REVIEWS, ANNOTATIONS
DISCUSSIONS, DISCUSSIONS, CURRENT
BANCHUK-PETROSOVA O.V.
THE ORIGIN AND DEVELOPMENT OF INTELLECTUAL LAW IN UKRAINE
CHUYKOVA V.YU.
ON THE QUESTION OF THE PRINCIPLES OF INHERITANCE LAW
Oskilki spadkove law – the okremiy institute of civil law, then the norm should be based on the deprived ones of the principles of legal rights. The prototype of the Single and Unambiguous Transition of the Principles of Decline Law in Civil Law is not applicable. The middle of nowadays civil dignity is the provision of the principles and principles of decline law. This is explained by the lack of theoretical variations of the criteria for the introduction of legal norms to the principles of decline law, on one side, and the lack of accuracy of decline legislation in general.

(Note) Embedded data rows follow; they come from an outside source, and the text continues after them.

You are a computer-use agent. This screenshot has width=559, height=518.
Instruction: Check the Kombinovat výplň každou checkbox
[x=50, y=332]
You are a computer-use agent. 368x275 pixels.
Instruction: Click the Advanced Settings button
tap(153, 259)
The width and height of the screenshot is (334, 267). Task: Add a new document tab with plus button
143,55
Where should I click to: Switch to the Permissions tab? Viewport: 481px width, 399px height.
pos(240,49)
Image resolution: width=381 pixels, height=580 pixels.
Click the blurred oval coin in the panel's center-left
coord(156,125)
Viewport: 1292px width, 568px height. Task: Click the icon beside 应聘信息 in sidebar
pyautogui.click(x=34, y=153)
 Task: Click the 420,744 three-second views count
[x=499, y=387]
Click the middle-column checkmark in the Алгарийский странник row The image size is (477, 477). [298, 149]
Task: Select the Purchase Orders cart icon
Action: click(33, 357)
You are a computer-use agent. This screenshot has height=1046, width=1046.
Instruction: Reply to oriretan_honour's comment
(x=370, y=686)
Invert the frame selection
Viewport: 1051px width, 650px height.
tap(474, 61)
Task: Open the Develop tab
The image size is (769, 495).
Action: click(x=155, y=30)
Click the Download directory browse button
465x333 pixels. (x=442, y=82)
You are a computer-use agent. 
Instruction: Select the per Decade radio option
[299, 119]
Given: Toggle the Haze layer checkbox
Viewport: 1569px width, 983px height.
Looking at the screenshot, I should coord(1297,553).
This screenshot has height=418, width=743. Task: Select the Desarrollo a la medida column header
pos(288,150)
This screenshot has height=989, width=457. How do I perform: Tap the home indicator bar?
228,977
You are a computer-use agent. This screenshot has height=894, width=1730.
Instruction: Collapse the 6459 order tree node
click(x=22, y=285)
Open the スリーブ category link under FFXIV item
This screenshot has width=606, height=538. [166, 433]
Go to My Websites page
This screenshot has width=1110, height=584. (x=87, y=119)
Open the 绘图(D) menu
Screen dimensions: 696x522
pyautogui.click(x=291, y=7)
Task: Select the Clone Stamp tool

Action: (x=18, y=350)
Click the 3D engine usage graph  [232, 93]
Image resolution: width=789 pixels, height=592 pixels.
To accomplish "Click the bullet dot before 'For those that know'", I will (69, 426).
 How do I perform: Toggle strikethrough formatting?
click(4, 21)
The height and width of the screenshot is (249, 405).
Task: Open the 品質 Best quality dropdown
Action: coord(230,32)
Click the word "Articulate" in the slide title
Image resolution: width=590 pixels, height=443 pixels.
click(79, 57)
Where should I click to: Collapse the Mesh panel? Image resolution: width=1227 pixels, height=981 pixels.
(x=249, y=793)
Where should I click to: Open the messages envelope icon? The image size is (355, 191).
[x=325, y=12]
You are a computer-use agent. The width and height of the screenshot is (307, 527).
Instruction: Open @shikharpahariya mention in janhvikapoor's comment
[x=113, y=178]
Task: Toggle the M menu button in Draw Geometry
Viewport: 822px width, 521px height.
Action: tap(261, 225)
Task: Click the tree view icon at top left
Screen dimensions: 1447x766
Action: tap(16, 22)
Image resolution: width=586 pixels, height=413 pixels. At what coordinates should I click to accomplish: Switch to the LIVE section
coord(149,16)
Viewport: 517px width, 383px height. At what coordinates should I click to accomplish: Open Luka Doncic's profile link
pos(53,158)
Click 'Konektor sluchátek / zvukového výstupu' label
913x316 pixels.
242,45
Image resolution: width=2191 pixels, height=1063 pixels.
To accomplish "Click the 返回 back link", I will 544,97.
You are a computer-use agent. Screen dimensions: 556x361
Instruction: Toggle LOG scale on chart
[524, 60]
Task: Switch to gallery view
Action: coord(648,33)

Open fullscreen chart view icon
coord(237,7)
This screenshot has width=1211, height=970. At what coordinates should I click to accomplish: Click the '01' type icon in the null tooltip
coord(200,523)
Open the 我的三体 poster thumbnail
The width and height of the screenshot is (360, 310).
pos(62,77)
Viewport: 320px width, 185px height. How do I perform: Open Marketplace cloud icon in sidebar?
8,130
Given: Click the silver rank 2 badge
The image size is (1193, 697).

Dumki naukovtsiv not zbigayutsya i stosnovno stake principle, yaki to become a system of recessionary law. Acts of fakhivtsi uninterruptedly expand their number, but they don’t recognize the traditional principles.
The fact that administrative justice is a very effective means of legal protection of subjective rights and legitimate interests of citizens remains unambiguous, and the very creation of the domestic system of administrative courts should contribute to ensuring access to justice, even if the appeals to court are substantially increased. The experience of many European countries suggests that administrative courts can be an accessible and effective tool for protecting human rights, freedoms and interests from violations by state authorities and local selfgovernment.